# format_parser

is a Ruby library for prying open video, image, document, and audio files.
It includes a number of parser modules that try to recover metadata useful for post-processing and layout while reading the absolute
minimum amount of data possible.

`format_parser` is inspired by [imagesize,](https://rubygems.org/gem/imagesize) [fastimage](https://github.com/sdsykes/fastimage)
and [dimensions,](https://github.com/sstephenson/dimensions) borrowing from them where appropriate.
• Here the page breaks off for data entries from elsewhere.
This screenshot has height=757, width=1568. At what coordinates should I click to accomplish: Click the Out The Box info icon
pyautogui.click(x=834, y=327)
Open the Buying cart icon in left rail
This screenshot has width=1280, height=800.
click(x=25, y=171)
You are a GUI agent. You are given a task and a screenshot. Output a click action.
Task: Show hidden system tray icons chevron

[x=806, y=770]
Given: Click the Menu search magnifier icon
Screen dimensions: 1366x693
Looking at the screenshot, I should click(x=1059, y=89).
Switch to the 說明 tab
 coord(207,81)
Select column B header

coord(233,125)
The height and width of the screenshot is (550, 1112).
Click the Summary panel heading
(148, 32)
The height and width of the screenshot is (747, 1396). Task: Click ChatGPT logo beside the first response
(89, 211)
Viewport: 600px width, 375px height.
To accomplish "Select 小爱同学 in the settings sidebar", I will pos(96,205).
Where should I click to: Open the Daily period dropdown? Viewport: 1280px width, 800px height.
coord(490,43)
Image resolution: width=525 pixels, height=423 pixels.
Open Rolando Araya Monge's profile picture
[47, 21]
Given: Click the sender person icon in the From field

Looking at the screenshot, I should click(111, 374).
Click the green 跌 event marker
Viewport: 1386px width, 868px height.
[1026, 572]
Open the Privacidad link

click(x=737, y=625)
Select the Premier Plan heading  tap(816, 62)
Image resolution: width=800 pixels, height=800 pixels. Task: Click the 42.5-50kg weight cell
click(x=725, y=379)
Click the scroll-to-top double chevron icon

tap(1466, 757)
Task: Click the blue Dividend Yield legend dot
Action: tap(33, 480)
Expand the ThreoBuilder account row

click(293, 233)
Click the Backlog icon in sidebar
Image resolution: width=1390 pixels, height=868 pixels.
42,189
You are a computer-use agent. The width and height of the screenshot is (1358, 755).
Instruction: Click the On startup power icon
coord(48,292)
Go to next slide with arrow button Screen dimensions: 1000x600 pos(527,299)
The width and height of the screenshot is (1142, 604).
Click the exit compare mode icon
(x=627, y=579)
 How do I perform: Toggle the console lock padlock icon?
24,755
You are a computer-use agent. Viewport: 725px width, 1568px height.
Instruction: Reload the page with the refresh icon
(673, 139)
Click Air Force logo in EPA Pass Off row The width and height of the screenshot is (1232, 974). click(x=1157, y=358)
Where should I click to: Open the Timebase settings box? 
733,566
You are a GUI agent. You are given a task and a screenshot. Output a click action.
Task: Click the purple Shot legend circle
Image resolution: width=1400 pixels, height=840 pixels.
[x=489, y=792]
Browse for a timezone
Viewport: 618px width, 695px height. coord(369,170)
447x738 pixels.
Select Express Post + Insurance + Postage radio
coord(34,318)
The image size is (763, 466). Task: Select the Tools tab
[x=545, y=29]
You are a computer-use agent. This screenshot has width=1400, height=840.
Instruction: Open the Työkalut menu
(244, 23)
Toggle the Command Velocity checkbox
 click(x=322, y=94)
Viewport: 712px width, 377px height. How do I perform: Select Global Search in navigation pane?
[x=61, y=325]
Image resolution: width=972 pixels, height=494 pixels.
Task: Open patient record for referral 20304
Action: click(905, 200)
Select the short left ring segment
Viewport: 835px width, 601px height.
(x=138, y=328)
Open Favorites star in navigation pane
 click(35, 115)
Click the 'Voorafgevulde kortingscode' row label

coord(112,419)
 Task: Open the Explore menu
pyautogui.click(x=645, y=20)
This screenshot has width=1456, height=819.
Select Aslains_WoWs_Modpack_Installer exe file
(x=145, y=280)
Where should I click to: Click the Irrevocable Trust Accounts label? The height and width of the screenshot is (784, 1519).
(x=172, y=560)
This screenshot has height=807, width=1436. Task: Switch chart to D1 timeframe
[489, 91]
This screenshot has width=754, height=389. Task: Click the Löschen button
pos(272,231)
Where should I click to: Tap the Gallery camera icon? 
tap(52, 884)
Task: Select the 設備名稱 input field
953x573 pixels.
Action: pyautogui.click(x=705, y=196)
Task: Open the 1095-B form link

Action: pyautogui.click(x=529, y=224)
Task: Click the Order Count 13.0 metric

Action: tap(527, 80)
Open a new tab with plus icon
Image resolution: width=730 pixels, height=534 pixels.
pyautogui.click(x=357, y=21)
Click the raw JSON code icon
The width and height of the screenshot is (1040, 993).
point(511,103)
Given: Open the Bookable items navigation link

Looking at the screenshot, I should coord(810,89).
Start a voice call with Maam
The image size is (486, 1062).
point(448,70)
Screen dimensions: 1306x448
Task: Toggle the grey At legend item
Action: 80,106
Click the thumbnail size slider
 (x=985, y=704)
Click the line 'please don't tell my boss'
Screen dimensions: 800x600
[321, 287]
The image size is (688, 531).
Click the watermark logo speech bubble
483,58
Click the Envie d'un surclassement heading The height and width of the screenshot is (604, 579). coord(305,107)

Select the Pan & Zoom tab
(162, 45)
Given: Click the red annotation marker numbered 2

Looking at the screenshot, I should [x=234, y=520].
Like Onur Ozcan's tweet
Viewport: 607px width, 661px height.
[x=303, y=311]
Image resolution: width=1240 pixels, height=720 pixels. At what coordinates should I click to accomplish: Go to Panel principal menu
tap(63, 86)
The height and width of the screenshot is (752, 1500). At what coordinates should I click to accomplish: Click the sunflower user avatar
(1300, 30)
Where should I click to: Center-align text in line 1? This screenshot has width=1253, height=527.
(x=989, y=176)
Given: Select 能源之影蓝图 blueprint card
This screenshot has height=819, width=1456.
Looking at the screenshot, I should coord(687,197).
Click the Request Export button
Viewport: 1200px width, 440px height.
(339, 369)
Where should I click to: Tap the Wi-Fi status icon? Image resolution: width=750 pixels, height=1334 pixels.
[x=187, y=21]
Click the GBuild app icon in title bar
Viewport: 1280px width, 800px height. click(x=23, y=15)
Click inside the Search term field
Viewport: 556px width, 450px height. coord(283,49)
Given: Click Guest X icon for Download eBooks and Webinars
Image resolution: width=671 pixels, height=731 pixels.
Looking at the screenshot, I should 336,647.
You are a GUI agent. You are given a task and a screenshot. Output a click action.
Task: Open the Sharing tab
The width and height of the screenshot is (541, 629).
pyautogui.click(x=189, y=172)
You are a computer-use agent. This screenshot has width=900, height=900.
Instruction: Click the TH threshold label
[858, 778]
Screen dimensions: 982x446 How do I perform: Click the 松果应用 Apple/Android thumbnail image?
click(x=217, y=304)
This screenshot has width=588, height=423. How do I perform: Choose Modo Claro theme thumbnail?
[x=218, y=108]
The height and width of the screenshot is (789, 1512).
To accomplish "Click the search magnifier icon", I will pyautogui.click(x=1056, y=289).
## Currently supported filetypes:

`TIFF, PSD, PNG, MP3, JPEG, GIF, DPX, AIFF, WAV, FDX, MOV, MP4`

...with more on the way!

## Basic usage

Pass an IO object that responds to `read` and `seek` to `FormatParser` and an array of matches will be returned.

```ruby
matches = FormatParser.parse(File.open("myimage.jpg", "rb"))
matches.first.nature        #=> :image
matches.first.format        #=> :jpg
matches.first.width_px      #=> 320
matches.first.height_px     #=> 240
matches.first.orientation   #=> :top_left
```

If you would rather receive only one result, call the gem as follows:

```ruby
FormatParser.parse(File.open("myimage.jpg", "rb"), returns: :one)
```

You can also optimize the metadata extraction by providing hints to the gem:

```ruby
FormatParser.parse(File.open("myimage", "rb"), natures: [:video, :image], formats: [:jpg, :png, :mp4])
```

## Creating your own parsers

In order to create new parsers, these have to meet two requirements:

1) Instances of the new parser class needs to respond to a `call` method which takes one IO object as an argument and returns some metadata information about its corresponding file or nil otherwise.
2) Instances of the new parser class needs to respond `natures` and `formats` accessor methods, both returning an array of symbols. A simple DSL is provided to avoid writing those accessors.
3) The class needs to register itself as a parser.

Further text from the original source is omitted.